Delphine a ouvert les yeux et, au moment même où elle s'est redressée, elle a vu Noah entrer, tirant sa valise derrière lui.

Il paraissait épuisé, couvert de poussière après le voyage. Mais Delphine n'a pas manqué de remarquer la trace de rouge à lèvres sur son col et les griffures à peine visibles sur sa poitrine.

Ses mains se sont crispées brutalement sur la couette, et son cœur s'est glacé comme si un bloc de glace s'y était enfoncé, lui faisant mal.

En la voyant éveillée, Noah a levé un sourcil : « Je t'ai réveillée ? »

En parlant, il avait déjà tiré sa valise jusque devant l'armoire.
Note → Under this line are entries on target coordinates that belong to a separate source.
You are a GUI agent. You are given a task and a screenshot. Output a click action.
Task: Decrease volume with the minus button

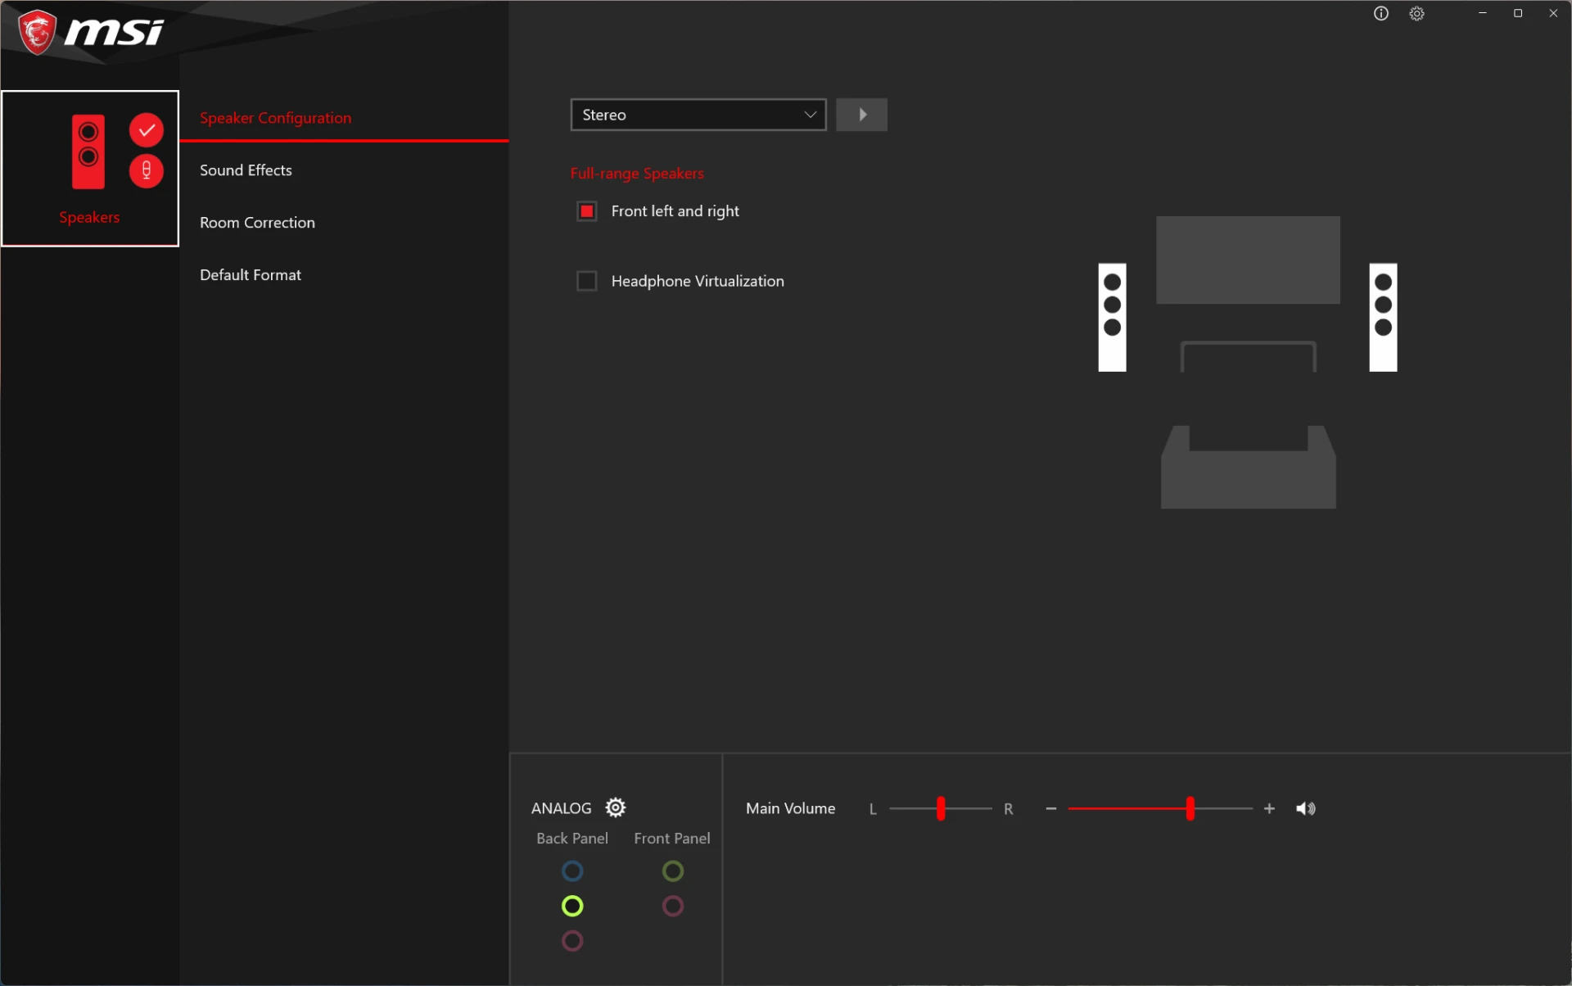tap(1050, 808)
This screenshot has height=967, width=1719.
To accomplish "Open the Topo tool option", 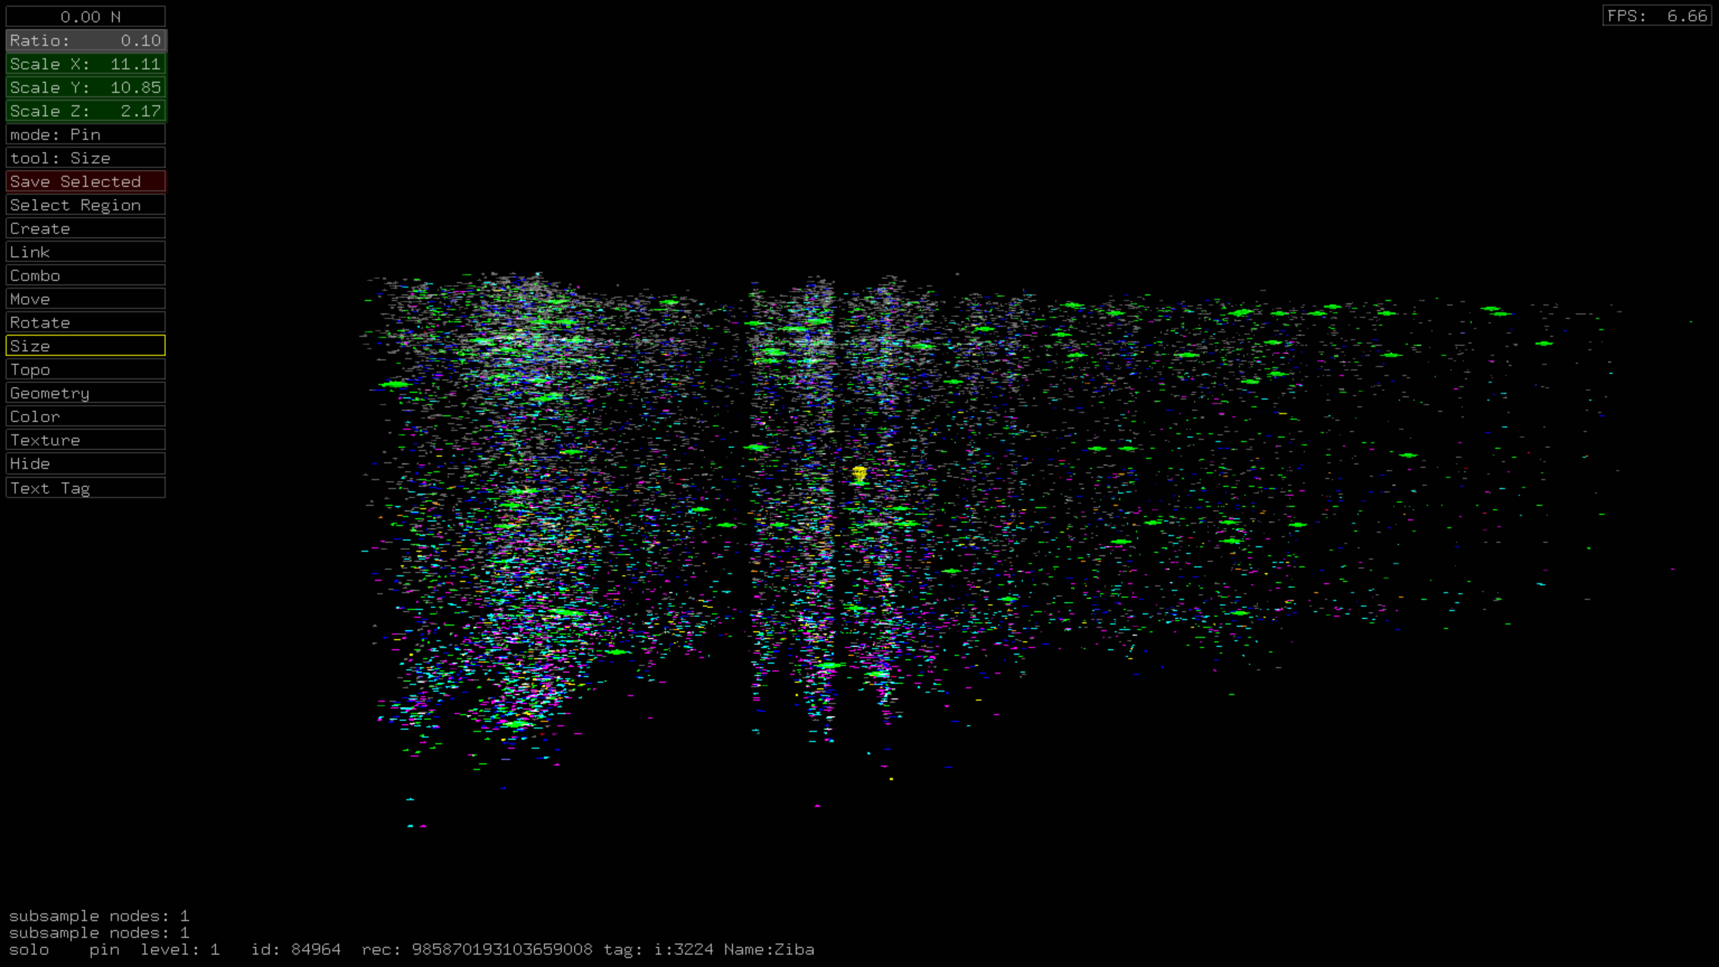I will coord(85,369).
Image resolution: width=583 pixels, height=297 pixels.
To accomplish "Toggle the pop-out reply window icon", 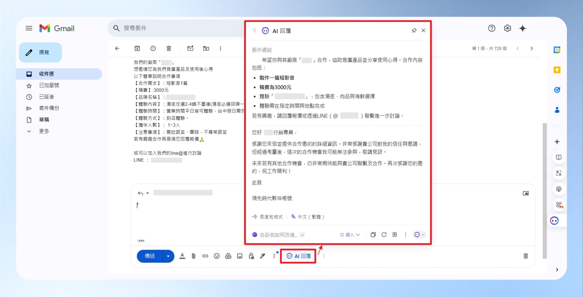I will tap(526, 193).
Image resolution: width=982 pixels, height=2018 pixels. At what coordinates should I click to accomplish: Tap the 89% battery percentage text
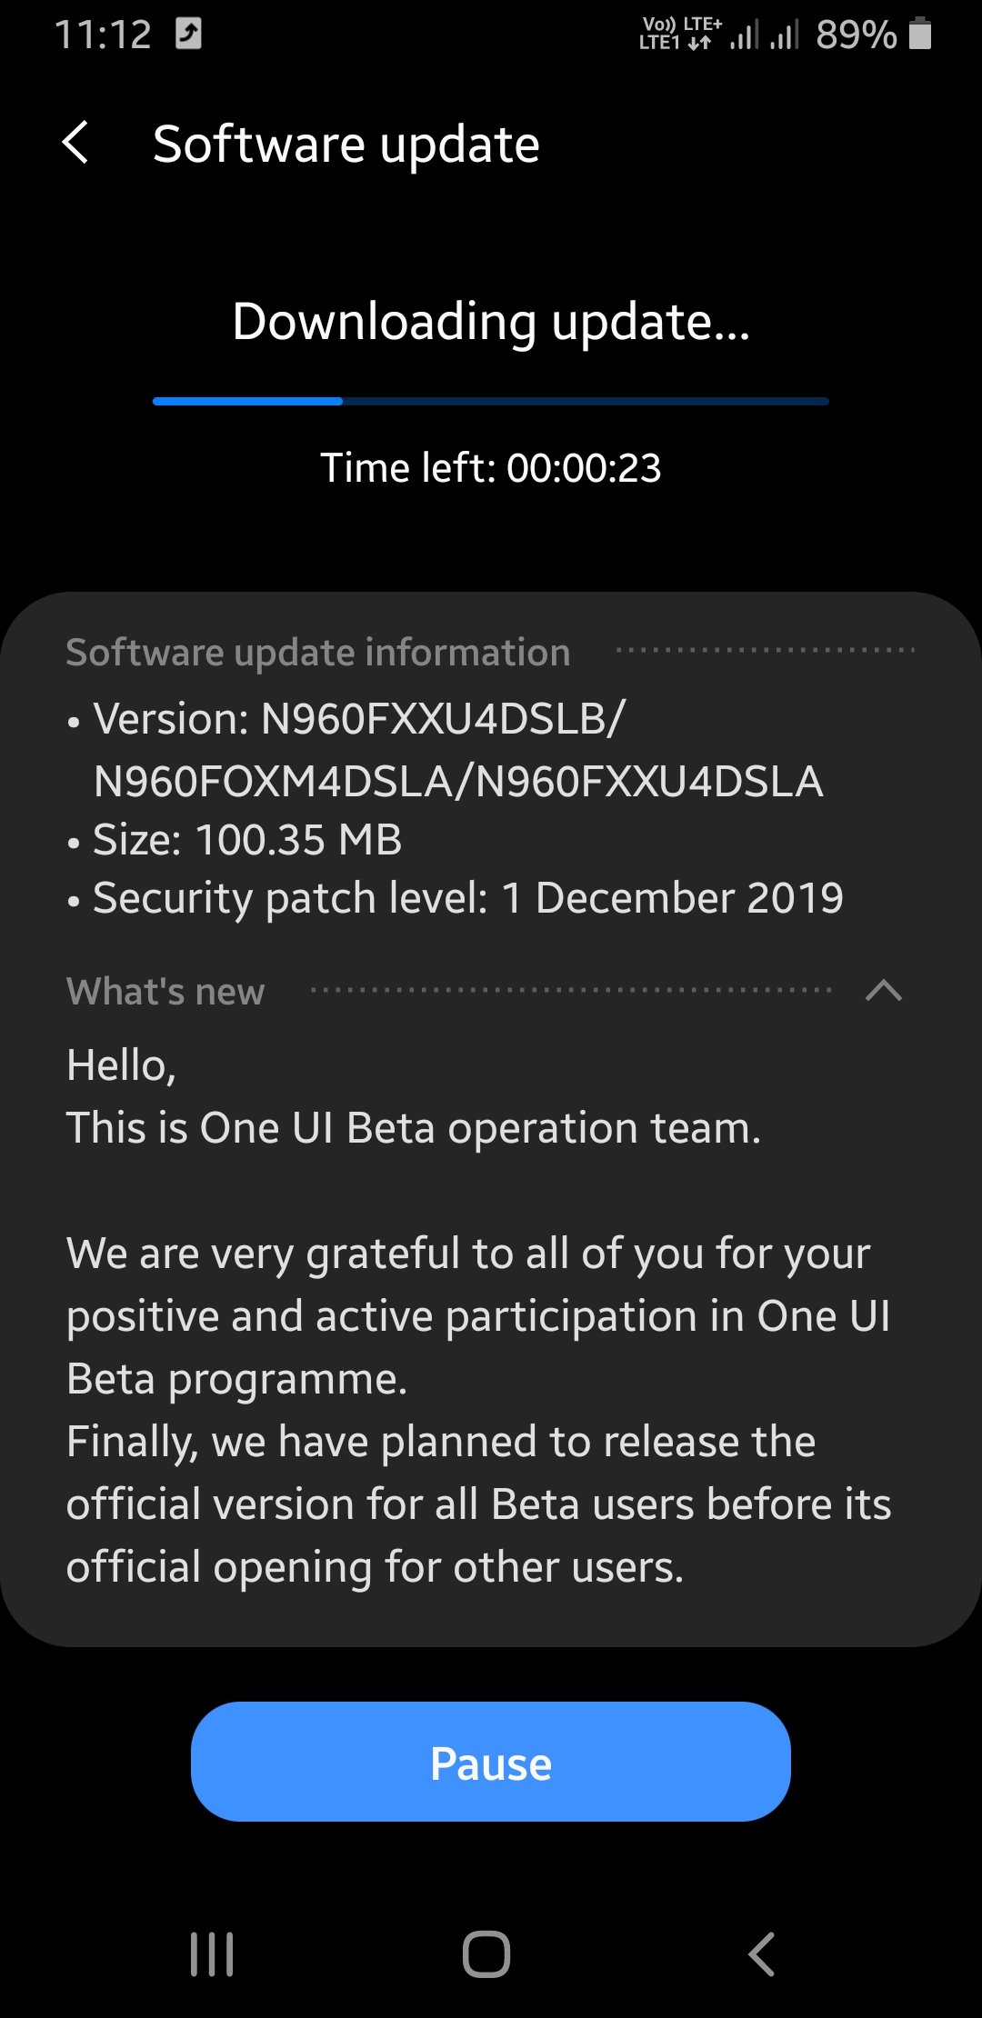point(856,35)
Il l'a ouverte et a commencé à chercher des vêtements.

Delphine a pris une profonde inspiration et, fixant son dos, elle a demandé : « Tu as emmené Anne aux Maldives ? »

La main de Noah qui saisissait une chemise s'est figée un instant. Puis il s'est retourné vers elle avec un sourire ironique : « Pourquoi ? Si tu veux tant y aller, on peut y passer notre lune de miel. »

En entendant la moquerie dans sa voix, le visage de Delphine a blêmi.

« Tu sais très bien combien j'ai envie d'aller aux Maldives. »

« Tu veux y aller, alors Anne n'aurait pas le droit d'y aller ? »

« Ce n'est pas ce que je veux dire, je voulais… » … y aller avec toi.

Mais avant qu'elle ait fini sa phrase, Noah l'a coupée d'un ton impatient : « Ça suffit. Je viens de rentrer de voyage, je suis crevé. Je n'ai pas envie de me disputer avec toi. »

Il s'est détourné froidement et il est entré dans la salle de bain, refermant la porte qui a aussitôt coupé la vue de Delphine.

Les yeux baissés, elle a regardé ses doigts blanchis par la tension, puis un sourire amer a effleuré ses lèvres.

Autrefois, il se disputait encore avec elle ; désormais, il n'avait même plus l'énergie, ni l'envie de se battre.

Quand Noah est sorti de la douche, Delphine s'était déjà changée et maquillée. Elle était assise devant sa coiffeuse, en train d'appliquer du rouge à lèvres.

Ce jour-là, elle portait une longue robe en velours vert foncé, ses cheveux descendaient jusqu'à la taille, son maquillage était soigné. Elle était si belle qu'on avait du mal à détacher son regard d'elle.

Noah l'a observée une seconde, puis a retiré son regard sans la moindre émotion.

Au moment où il s'apprêtait à sortir, Delphine a rappelé d'un ton calme : « Samedi, c'est l'essayage de la robe de mariée. J'espère que tu ne seras pas encore en retard. »

Delphine détestait plus que tout le manque de ponctualité. À l'époque, si elle avait accepté de sortir avec Noah, c'était en partie parce qu'il était toujours ponctuel.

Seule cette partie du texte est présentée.